Helix held the pistol in her hand. “What does it feel like?” she asked. Orielle smiled and her eyes closed again, “Only one way to find out.”

This time when Helix squeezed the trigger she breathed in, and felt her sinuses flooded with icy gas. It made her eyes water, and she shook her head, and then shivered as the tingling at the base of her skull spread up and out, across her face and over her skin to the tips of her fingers and toes. She felt like a glass of water vibrating with the frequency of some distant chime. She saw a temple, gleaming white on a distant, sunlit mountaintop. Below, in the valley, a river flowed by. When her eyes refocused, she was left with a lightness in her body. The chime still vibrated in her cells, thinning her physical form, turning her more into sound than flesh. Hyper was taking the cartridge into his mouth. She watched him release the gas and lean back, eyes closed.

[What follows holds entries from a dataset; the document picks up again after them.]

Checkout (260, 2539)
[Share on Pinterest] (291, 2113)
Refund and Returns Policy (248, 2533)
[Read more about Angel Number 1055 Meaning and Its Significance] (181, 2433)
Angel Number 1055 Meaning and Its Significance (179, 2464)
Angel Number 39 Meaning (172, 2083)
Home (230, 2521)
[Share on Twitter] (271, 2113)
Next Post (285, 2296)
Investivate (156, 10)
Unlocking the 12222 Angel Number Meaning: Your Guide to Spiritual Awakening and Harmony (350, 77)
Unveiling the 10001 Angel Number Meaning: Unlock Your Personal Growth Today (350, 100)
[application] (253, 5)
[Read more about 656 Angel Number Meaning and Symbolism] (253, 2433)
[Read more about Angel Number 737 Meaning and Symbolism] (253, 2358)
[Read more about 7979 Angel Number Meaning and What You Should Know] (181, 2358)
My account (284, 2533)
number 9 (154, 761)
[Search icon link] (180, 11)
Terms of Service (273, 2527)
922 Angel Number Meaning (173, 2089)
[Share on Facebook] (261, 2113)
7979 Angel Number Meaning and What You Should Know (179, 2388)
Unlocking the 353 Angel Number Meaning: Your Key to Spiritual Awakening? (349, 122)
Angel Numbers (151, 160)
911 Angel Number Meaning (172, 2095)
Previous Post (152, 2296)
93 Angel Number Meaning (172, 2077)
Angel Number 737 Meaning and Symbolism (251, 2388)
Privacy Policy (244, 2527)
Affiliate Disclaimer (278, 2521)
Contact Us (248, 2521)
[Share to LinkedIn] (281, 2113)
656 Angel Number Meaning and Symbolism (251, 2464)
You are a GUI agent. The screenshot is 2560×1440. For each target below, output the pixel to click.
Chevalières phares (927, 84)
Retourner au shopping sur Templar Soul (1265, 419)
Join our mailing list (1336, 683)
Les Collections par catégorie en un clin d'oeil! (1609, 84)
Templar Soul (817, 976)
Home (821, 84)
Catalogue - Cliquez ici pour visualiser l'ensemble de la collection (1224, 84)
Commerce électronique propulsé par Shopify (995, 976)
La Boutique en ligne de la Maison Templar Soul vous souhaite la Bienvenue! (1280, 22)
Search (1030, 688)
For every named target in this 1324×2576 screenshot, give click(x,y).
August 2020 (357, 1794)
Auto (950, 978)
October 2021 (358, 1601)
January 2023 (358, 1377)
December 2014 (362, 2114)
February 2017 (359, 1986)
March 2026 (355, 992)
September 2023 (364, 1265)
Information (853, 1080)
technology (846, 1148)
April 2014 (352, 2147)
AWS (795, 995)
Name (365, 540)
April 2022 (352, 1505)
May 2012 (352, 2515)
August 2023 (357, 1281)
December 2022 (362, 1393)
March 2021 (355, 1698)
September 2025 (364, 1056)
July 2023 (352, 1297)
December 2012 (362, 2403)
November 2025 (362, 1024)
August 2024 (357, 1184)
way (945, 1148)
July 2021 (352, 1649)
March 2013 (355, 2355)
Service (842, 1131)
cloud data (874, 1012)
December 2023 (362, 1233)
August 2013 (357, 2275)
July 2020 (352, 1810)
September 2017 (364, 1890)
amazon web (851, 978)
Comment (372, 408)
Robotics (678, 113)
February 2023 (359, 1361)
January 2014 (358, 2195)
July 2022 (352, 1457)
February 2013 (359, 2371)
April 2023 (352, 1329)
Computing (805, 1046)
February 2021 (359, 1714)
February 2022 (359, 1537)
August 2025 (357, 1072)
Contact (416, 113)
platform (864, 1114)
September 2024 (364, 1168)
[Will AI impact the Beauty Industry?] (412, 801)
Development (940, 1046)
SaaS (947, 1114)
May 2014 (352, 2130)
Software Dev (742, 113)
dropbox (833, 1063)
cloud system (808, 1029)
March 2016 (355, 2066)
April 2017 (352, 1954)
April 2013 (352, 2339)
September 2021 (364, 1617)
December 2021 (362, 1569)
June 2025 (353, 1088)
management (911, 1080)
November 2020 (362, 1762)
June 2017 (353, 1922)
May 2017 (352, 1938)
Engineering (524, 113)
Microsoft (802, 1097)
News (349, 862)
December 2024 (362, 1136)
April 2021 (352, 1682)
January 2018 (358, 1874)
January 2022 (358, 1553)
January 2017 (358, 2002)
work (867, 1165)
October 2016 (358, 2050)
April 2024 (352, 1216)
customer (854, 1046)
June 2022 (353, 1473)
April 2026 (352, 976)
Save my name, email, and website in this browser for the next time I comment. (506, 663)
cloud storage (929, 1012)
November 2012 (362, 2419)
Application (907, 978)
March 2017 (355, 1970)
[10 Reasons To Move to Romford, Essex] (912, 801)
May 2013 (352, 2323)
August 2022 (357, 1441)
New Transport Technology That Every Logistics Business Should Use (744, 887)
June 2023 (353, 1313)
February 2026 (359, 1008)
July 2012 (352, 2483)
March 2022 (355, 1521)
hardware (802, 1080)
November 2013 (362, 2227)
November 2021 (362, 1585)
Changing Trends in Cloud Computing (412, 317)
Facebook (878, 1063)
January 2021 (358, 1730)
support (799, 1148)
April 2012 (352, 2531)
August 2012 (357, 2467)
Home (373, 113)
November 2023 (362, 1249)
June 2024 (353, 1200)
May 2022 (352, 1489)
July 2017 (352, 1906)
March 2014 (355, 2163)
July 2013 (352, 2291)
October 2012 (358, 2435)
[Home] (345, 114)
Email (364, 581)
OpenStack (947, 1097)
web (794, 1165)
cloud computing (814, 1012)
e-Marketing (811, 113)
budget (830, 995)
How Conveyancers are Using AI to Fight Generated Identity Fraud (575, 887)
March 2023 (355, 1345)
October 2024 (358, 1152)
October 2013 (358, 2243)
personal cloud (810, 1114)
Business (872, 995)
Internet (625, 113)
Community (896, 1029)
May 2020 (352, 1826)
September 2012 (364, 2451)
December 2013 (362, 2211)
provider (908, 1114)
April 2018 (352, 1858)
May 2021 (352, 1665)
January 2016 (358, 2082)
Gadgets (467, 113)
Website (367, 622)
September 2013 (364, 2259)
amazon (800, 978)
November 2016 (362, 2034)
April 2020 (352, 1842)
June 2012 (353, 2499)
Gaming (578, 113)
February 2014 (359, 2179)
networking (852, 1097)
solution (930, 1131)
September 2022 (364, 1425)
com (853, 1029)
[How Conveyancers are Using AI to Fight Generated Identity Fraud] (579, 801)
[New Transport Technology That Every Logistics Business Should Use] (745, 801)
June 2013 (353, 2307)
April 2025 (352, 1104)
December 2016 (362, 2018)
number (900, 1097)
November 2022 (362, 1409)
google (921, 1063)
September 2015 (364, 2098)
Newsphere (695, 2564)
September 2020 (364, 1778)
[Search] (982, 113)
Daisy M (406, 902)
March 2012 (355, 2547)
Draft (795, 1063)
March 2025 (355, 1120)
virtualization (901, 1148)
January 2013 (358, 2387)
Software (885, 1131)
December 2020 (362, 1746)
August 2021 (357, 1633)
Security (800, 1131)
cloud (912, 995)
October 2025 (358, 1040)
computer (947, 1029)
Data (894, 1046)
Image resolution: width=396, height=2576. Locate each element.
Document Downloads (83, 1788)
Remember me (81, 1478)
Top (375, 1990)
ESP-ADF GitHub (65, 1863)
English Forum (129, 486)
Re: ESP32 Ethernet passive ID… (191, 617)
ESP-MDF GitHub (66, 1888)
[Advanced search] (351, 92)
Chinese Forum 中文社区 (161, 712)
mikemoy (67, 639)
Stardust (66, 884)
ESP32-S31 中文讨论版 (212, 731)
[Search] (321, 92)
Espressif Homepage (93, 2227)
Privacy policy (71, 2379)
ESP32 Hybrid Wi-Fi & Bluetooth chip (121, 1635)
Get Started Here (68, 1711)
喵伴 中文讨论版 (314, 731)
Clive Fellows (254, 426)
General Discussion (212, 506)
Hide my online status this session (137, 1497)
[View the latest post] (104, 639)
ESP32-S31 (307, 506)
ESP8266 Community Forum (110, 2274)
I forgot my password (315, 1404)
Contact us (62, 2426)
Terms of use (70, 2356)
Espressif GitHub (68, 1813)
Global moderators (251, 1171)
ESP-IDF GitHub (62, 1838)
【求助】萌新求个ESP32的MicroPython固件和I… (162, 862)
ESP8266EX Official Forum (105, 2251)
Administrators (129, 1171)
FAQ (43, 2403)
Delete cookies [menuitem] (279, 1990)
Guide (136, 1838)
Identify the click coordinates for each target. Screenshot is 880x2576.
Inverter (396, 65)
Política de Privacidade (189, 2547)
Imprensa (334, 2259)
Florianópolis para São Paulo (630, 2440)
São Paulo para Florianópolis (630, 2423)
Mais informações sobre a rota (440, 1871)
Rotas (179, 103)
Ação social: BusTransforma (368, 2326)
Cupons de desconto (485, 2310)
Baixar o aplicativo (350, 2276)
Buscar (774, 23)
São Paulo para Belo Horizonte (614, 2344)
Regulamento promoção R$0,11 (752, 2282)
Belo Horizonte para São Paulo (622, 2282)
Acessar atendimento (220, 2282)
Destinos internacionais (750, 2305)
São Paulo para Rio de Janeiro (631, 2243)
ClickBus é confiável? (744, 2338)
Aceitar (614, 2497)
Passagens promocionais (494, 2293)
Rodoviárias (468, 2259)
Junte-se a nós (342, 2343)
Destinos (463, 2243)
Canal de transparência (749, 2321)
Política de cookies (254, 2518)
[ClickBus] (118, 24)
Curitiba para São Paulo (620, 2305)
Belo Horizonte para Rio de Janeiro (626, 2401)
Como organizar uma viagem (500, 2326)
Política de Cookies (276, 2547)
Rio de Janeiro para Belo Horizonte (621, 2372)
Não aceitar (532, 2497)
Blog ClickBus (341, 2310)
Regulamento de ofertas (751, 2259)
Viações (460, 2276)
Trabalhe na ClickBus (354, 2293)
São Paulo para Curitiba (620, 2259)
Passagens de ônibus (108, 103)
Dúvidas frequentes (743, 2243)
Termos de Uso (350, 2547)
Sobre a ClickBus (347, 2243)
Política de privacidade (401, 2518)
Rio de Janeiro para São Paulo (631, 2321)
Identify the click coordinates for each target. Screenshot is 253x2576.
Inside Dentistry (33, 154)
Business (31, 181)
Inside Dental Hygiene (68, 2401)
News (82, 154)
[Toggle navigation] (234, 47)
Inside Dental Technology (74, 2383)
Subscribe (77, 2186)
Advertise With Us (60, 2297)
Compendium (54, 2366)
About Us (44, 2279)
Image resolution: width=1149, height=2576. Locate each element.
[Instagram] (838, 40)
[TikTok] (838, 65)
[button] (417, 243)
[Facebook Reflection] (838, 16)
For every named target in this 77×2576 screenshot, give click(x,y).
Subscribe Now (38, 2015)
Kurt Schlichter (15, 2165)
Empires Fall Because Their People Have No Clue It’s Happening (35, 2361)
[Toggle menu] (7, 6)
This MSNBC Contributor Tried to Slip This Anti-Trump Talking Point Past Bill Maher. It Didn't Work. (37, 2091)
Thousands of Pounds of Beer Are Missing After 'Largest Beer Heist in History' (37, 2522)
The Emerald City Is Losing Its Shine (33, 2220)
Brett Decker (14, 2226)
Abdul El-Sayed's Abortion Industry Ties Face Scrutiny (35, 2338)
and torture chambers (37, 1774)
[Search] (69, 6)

His skin looked very fine and bright. She leaned closer, because she thought she could see gold in the hollows of his cheeks. Her face was inches from his when he opened his eyes — glittering with the reflection of the river. She could feel the sound emanating from his body, to ring against hers, and she leaned closer to sharpen the pitch, to touch his vibrating skin and tune her cells to his. oOo

Chango climbed the steps to Hyper’s house in the bright morning sunshine and let herself in the front door. She knew right away the house was empty. If Hyper’d been home he’d be moving around somewhere, and if Hyper wasn’t home, Helix wouldn’t be here either. They’d spent the night then, at Orielle’s. Chango shook her head to try and rid herself of a headache. She’d gone to sleep on Mavi’s couch last night with a hard lump of anger in her stomach. It had climbed into her head while she slept. It was like a ball bearing rattling around in there, and every time it bounced off her skull, she thought of another angry, hurtful thing to say. She pulled one of Hyper’s bench stools into the archway, sat down, and waited.

They came up the stairs together, and as soon as she saw them, she knew they’d made love to each other. She’d been all ready to read Helix the riot act about diving, but this distracted her. It was an easier thing to be mad about than Helix’s inexplicable death wish. If there was anything she’d learned from Pele, it was how to throw a jealous fit.